*Quoted passage*:
Do I have to choose between my son, or, my dad & stepmom?
August 6, 2012 4:27 PM Subscribe
My father and stepmother have rejected my son, after I placed him in an Open Adoption following his birth earlier this year. How do I deal with important family events where both parties would be welcome and invited? Snowflake details within.
posted by erasorhed to Human Relations (21 answers total) 2 users marked this as a favorite
Last year, I found out that I was unexpectedly pregnant (thanks a lot, condoms + Mirena). When I discovered that the pregnancy was viable, I considered my options. My father and stepmother both said that they would support me in whatever decision I made for the baby.
I discussed options with the baby's father, and we both agreed that an Open Adoption would be the best choice for us and the baby.
I started talking to an Open Adoption counselor, and at about that time, my dad/stepmom seemed to backpedal on their supportive words. My dad would tell me things like "I don't want my family/my neighbors to know that you're pregnant" and "I don't want to hear about the baby," (which I didn't see as being supportive to me, at all, but, I could understand his likely feelings of loss and grief about the situation, along with his lack of being able to express it to me in a way that is still "supportive" to me).
The rest of my family has been completely, 100% supportive of me & my decision, and we all enjoy visiting with the baby and his family quite often.
I already have another child from a previous marriage (she's 6). During this summer, I threw a party for her, and she wanted to invite her brother. I discovered (through my fiancee, after-the-fact) that my dad and stepmom opted-out of attending the party, not because they didn't want to go to my daughter's party, but because they didn't want to see my son and his family there.
My dad and stepmom say that they want their involvement in my son's life to be "his choice". My stepmom herself was adopted (in a closed adoption) but was reunited with them in adulthood, and has a wonderful relationship with her birth family; She was also rejected by someone in her family, on the basis of her being adopted. She knows how much it hurts to be rejected like this, ironically enough.
They have both rebuffed my suggestions that they speak to my adoption counselor about the issues surrounding my adopted son.
I feel like I'm torn between two parties when it comes to important family events.
I am thoroughly convinced that I will never be able to change their minds on the issue of welcoming my son as their biological grandson, but I think it is really unfair to me and my family to have to choose between inviting my dad/stepmom or my son and his parents when it comes to important family events.

*Given records*:
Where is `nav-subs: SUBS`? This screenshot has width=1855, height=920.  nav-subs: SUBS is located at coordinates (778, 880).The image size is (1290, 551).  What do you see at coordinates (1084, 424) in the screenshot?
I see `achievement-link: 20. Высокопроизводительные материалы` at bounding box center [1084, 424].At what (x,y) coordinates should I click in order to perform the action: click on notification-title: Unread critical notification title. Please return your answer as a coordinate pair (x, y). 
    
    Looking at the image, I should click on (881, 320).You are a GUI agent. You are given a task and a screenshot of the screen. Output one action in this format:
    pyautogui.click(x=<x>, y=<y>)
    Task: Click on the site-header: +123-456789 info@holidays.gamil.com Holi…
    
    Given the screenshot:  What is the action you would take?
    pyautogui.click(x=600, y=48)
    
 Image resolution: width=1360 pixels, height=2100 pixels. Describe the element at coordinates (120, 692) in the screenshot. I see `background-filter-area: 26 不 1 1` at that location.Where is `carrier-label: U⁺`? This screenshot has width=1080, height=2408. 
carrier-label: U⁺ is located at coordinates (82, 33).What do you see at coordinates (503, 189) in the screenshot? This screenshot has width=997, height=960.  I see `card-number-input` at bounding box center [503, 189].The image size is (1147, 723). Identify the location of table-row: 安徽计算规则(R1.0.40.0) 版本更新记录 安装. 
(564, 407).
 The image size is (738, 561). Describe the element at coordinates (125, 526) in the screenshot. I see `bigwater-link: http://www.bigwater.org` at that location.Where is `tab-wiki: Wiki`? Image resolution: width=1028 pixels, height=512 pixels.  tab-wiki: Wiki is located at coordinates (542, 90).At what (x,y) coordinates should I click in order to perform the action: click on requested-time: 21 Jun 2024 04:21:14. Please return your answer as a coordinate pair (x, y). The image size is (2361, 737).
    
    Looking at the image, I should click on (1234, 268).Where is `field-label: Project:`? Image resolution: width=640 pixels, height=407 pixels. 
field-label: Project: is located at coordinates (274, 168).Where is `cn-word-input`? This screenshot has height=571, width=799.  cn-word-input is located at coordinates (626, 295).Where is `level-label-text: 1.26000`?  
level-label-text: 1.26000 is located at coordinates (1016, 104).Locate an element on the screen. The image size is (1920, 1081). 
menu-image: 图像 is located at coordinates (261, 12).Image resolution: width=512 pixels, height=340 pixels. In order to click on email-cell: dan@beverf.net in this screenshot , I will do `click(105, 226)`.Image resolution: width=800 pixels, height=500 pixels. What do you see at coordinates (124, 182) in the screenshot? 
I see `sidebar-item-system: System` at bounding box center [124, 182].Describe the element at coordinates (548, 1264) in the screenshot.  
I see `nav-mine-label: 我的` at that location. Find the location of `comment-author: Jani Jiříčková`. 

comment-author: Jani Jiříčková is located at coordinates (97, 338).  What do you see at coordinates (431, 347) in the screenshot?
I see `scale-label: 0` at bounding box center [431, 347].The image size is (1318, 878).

*Requirement 1*: Translate this sentence from the adoption post into Spanish: "I feel like I'm torn between two parties when it comes to important family events."
*Requirement 2*: For each statement, say whether it agrees with the adoption post, and quote the words that decide it. (a) The stepmother was adopted in a closed adoption. (b) The rest of the poster's family opposed the adoption decision. (c) The father and stepmother agreed to speak with the adoption counselor.
*Requirement 3*: According to the adoption post, how old is the poster's daughter from a previous marriage?

*Task response 1*: Siento que me debato entre dos partes cuando se trata de eventos familiares importantes.

*Task response 2*:
(a) Yes: "My stepmom herself was adopted (in a closed adoption)"
(b) No: "The rest of my family has been completely, 100% supportive of me & my decision"
(c) No: "They have both rebuffed my suggestions that they speak to my adoption counselor"

*Task response 3*: She is 6.